TEXT UNDER STUDY >>
────────────────────────────────────────

Post-truth in Southeast Asia: Philippine’s trickster

February 20, 2020by Dalia Elkady0

In 2016 oxford dictionary had chosen the word post-truth as the word of the year. That move was quite understandable given that post-truth was the buzzword of the international political community at that time, with Brexit referendum and the rise of trump. In 2016 it was spectacular how post-truth became one of the most useful frameworks to understand the modes of politically productive narratives. Post-truth simply refers to the deterioration of the value of truth, its growing irrelevance in the realm of socio-political deliberation and in the public sphere generally. It’s a phenomenon where truth and rationality take a back seat while loyalties and emotions take a center stage. What is in fact mind blowing about the rise and sustenance of post-truth as a mode of socio-political deliberation is that it takes place against the background of unprecedented informational access and openness with the advent of the internet and google that made everything checkable for verification. However, there is a growing general conviction that the advent of the social media had complicated that endeavor by providing a platform for fallacy sharing as much as for truth sharing. From that perspective, social media becomes pretty much a post-truth tool and manifestation. It’s quite interesting how in its beginning social media was viewed very positively with regards to its potentially emancipating role in informational accessibility and democratization as well had morphed to that state.

While these debates and academic fascination with the phenomenon are quite useful in building consciousness about the topic and unpacking it with the purpose of finding a remedy, they were largely west-centric focusing on the phenomenon in the US and Europe with a blatant disregard to the other non-western experiences with that.

President of the United States of America and President of the Philippines Rodrigo Duterte during the 31st ASEAN GALA Dinner Photo by Russell Palma Pool Photo

In southeast Asia lies a very interesting case of a post-truth scene dominated by a nationalist trickster. But before delving into that case we should throw light on the concept of a trickster. The term trickster refers to the politician that employs discourse that is populistic, loud, ambivalent, and more often rude and aggressive, and here is the most important post-truth component almost entirely contradictory and fact-defying. Political tricksters tend to emerge during the periods of distress, gaining people`s trust by making jokes and telling tales. The trickster’s political career is based on tricks (hence the word trickster), deception and an aim for a chaotic socio-political environment, with himself as the central figure.

────────────────────────────────────────

RECORD SET >>
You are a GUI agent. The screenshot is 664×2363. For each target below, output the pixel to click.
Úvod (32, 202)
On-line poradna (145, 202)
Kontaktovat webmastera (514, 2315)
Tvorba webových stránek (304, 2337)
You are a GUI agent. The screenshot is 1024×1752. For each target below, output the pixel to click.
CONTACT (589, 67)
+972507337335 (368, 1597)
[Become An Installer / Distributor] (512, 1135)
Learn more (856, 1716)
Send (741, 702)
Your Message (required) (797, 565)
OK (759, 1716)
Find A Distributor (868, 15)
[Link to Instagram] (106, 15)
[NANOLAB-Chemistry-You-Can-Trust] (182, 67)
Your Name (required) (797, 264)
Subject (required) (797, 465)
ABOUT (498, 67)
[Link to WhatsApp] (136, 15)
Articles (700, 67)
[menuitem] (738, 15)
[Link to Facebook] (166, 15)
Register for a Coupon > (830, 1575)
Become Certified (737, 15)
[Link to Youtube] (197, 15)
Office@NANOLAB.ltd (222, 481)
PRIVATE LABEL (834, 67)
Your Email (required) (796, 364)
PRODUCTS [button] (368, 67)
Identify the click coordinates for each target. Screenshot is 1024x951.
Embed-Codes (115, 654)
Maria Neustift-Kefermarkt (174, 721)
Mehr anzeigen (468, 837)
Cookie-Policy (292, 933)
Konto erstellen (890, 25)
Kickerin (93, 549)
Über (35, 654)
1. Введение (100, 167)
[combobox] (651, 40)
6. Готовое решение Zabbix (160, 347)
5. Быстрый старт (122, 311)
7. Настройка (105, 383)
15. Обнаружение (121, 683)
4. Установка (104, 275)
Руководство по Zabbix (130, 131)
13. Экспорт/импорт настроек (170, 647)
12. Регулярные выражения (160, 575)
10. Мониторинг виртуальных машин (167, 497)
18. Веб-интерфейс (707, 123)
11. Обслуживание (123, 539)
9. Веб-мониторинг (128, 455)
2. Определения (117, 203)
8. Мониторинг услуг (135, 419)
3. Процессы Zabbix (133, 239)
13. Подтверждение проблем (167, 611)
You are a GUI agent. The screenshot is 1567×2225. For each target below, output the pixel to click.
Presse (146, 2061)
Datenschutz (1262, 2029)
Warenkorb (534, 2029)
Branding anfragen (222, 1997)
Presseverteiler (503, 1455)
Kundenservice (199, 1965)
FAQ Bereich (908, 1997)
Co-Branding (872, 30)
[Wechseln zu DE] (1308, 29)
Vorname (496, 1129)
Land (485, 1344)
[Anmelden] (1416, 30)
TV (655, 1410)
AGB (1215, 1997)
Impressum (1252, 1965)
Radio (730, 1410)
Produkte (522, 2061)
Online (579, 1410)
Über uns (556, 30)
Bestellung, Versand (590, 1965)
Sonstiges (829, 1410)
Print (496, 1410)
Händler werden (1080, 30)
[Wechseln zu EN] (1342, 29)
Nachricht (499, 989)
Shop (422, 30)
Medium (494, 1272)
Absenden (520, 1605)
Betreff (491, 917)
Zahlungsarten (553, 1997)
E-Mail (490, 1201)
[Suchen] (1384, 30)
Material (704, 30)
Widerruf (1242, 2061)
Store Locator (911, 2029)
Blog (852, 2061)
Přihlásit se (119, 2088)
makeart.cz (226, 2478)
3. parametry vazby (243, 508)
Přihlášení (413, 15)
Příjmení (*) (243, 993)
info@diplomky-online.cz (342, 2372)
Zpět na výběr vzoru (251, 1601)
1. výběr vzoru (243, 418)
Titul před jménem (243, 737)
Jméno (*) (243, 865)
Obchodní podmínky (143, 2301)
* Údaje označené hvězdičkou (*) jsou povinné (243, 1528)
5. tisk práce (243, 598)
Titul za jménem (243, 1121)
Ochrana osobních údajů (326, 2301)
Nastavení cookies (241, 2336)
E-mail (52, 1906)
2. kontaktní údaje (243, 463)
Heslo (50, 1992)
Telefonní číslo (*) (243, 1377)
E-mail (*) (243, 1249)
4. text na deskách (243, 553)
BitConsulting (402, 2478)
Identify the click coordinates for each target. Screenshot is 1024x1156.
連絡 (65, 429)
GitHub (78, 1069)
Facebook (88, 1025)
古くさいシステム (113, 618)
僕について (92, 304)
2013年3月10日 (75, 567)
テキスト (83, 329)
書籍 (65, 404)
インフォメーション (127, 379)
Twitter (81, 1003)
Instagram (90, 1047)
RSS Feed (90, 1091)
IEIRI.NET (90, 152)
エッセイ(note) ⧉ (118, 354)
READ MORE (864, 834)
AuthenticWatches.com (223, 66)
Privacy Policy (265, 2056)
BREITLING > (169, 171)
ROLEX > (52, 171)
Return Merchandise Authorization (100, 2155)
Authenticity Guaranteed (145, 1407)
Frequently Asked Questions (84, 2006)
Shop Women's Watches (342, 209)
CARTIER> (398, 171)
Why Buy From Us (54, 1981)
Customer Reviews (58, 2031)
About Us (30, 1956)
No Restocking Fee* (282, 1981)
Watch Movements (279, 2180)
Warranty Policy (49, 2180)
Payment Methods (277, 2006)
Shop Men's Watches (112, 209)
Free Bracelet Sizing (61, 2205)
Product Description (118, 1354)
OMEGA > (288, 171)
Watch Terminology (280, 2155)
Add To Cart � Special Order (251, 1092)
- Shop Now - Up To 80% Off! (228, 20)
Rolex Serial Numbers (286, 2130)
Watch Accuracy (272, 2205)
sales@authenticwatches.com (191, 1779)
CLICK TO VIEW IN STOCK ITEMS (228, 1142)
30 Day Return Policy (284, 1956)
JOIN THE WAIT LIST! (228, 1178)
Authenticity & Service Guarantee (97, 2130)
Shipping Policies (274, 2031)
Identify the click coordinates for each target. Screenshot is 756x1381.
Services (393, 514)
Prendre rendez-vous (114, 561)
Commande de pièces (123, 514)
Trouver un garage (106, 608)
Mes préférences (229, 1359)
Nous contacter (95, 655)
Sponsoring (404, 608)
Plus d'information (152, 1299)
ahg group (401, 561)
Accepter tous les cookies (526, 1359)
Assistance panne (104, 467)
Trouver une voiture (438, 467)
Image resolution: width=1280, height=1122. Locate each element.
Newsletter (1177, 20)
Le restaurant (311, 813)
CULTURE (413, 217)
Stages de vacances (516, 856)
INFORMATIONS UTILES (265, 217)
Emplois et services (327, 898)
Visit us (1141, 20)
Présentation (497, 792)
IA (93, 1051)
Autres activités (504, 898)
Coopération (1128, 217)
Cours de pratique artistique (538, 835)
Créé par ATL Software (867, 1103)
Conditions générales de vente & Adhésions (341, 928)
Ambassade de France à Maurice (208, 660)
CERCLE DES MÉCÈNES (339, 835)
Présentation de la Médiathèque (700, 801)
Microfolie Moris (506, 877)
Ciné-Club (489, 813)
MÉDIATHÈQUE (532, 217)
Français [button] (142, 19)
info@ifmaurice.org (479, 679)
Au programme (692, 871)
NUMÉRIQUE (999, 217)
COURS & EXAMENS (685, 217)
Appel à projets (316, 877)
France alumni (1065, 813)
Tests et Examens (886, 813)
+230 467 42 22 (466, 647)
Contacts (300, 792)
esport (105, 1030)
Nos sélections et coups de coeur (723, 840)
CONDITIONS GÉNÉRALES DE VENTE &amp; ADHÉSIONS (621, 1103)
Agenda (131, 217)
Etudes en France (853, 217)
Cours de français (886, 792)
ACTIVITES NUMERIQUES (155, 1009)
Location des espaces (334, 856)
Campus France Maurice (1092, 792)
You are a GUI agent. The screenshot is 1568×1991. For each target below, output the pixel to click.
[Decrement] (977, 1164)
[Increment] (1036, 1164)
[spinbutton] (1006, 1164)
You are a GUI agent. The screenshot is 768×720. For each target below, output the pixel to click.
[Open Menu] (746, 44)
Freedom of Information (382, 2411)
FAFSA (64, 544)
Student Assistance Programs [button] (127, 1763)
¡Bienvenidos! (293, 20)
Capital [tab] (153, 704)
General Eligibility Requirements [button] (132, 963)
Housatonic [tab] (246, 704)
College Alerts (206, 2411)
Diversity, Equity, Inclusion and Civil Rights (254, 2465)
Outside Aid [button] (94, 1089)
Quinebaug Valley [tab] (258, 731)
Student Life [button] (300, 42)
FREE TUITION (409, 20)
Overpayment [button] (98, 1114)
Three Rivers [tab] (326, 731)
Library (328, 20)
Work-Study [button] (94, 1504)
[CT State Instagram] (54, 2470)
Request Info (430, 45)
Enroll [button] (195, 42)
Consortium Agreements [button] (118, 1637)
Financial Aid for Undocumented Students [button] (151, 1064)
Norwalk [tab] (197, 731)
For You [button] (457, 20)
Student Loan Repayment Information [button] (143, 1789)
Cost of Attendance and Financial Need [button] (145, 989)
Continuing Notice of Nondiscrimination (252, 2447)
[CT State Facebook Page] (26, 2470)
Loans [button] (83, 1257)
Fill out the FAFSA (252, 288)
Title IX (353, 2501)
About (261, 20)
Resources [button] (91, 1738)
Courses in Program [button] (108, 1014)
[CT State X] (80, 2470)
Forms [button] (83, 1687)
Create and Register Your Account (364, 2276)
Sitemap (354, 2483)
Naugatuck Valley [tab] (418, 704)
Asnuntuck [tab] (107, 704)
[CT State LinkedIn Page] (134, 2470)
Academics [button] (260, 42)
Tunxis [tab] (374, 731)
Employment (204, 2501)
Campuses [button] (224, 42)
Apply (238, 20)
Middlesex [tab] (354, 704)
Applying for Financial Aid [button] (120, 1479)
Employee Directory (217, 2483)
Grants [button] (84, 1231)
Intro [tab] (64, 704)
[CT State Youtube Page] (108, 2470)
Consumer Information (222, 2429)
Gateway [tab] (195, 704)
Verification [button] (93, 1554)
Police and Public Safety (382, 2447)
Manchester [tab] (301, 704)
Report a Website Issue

────────────────────────────────────────

THINGS TO DO >>
1. Reproduce the passage of the article on post-truth from "In southeast Asia lies" up to and including "the central figure.".
2. For each statement below, say yes or no depending on whether it agrees with the article on post-truth, and quote the words of the article that settle it. (a) Oxford dictionary picked post-truth as its word of the year in 2016. (b) The debates and academic work on post-truth centered mainly on non-western experiences. (c) Political tricksters tend to appear during periods of prosperity.

EXPECTED RESULTS >>
1.
In southeast Asia lies a very interesting case of a post-truth scene dominated by a nationalist trickster. But before delving into that case we should throw light on the concept of a trickster. The term trickster refers to the politician that employs discourse that is populistic, loud, ambivalent, and more often rude and aggressive, and here is the most important post-truth component almost entirely contradictory and fact-defying. Political tricksters tend to emerge during the periods of distress, gaining people`s trust by making jokes and telling tales. The trickster’s political career is based on tricks (hence the word trickster), deception and an aim for a chaotic socio-political environment, with himself as the central figure.

2.
(a) Yes: "In 2016 oxford dictionary had chosen the word post-truth as the word of the year."
(b) No: "they were largely west-centric focusing on the phenomenon in the US and Europe with a blatant disregard to the other non-western experiences with that."
(c) No: "Political tricksters tend to emerge during the periods of distress"